本論文は、複数の再構成可能な知能表面(RIS)を用いて、基地局(BS)とユーザー間の通信を改善するシステムについて述べています。特に、BSカバレッジの低いエリアにおいて、RISを協調的に動作させることで、空間多重化ゲインとカバレッジを最適化する新しいフレームワークを提案しています。
従来の単一RISシステムでは、単一のRISがユーザーへの信号反射の役割を担っていましたが、本論文では、複数のRISを協調的に動作させることで、より柔軟で効率的な通信を実現しています。

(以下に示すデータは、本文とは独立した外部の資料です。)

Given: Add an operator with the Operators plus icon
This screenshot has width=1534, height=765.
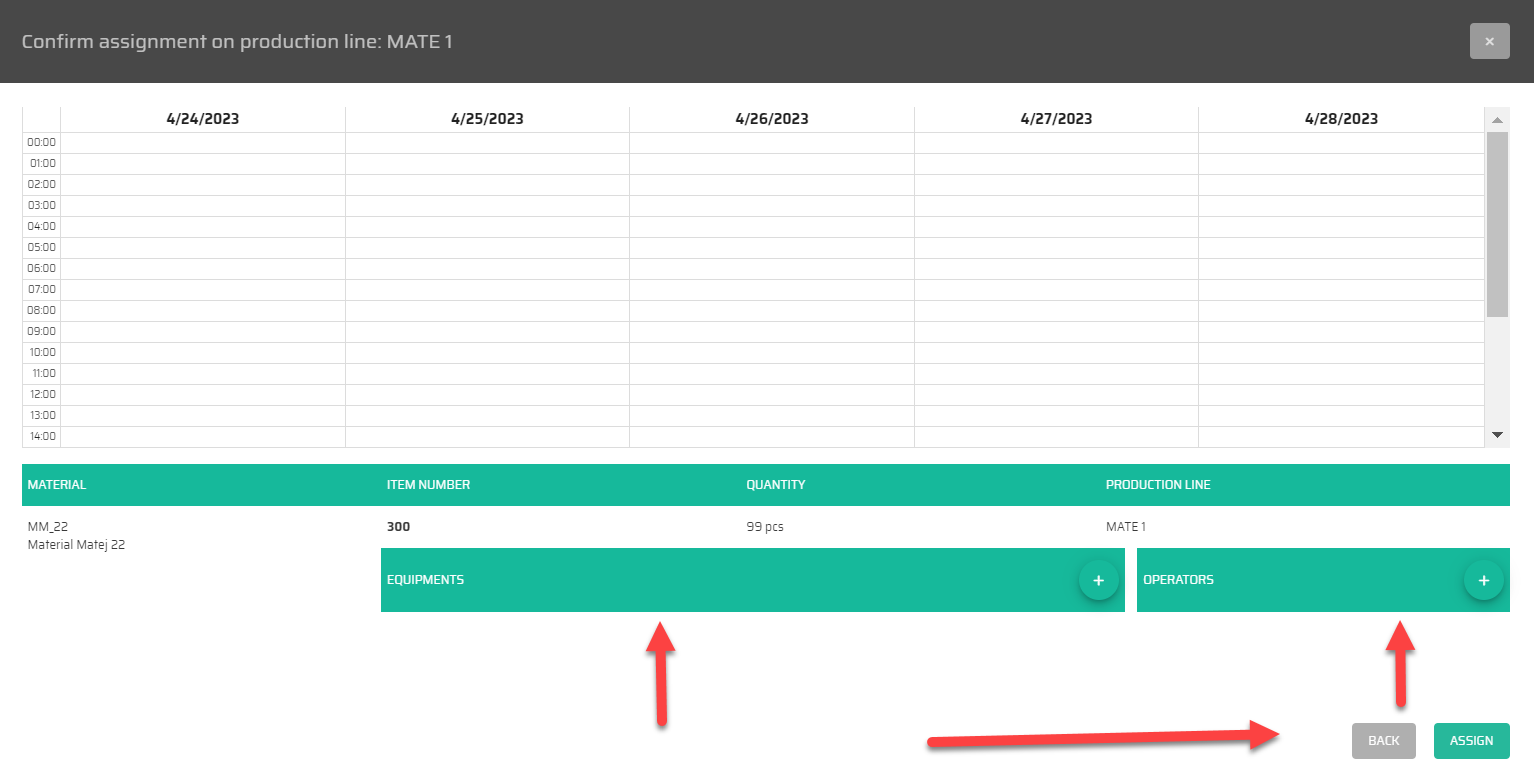Looking at the screenshot, I should [x=1483, y=580].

具体的には、各RISは、ユーザーを直接サポートするメインRIS(mRIS)と、他のmRISに信号を反射する中間RIS(iRIS)の2つの役割を動的に切り替えることができます。
本論文では、iRISがBSからの信号をmRISに向けて効率的に反射するための、RIS間ビームフォーカシングコードブック設計に焦点を当てています。このコードブックは、各RISの物理的な特性と、信号の到来角および出発角に基づいて、信号エネルギーを最大化するように設計されています。
コードブック設計には、線形位相シフトと最適化ベースの位相シフトの2つの方法が検討されています。線形位相シフトは、計算量が少なく、見通し(LoS)伝搬が支配的なシナリオに適しています。一方、最適化ベースの位相シフトは、計算量は増えますが、すべての伝搬パスに対して位相シフトを最適化するため、空間多重化ゲインを向上させることができます。

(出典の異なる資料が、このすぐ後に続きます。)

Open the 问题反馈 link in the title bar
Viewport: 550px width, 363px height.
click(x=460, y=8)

シミュレーション結果から、最適化ベースのコードブックは、マルチパス環境において線形設計よりも優れた性能を発揮することが示されています。これは、最適化ベースの設計が、様々な動作条件下で、利用可能な伝送パスを確実に活用することで、協調システムの空間多重化能力を高めているためです。
本論文では、協調RISシステムにおけるRIS間ビームフォーカシングコードブック設計について検討し、最適化ベースの設計が、マルチパス環境において優れた性能を発揮することを示しました。今後の研究として、mRISとiRIS間の動的な役割割り当てについて検討する予定です。